Algonquins foresee conclusion to long-awaited land claim dispute

One of the most complex, and geographically largest, native land claims under active negotiation in Ontario may soon come to a conclusion.

Lynn Clouthier, the Algonquin negotiation representative (ANR) for Ottawa, explained that negotiations will soon come to an end and a settlement could involve everything from co-management of Algonquin Park to economic development initiatives, land, financial compensation, defined resource harvesting rights covering fishing, hunting, trapping and gathering, and related cultural matters.

"The Algonquins are not claiming any private land," Clouthier stressed. "What we're asking for is Crown land, and what we call unpatented land."

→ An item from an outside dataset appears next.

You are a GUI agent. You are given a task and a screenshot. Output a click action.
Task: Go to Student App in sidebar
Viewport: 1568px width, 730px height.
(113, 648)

The Algonquin land claim covers a territory of 36,000 square kilometres (8.9 million acres) that fall within the Ontario portion of the Ottawa and Mattawa River watersheds.

The area that is the subject of the Algonquin claim includes most of Algonquin Park as well as CFB Petawawa and the National Capital Region, including Parliament Hill.

Of the area within the claim territory, approximately 59 per cent is privately held patented land, 21 per cent of the land mass is within Algonquin Park, 16 per cent is land held by Ontario as public lands and by provincial Crown corporations, and four per cent is federal Crown land.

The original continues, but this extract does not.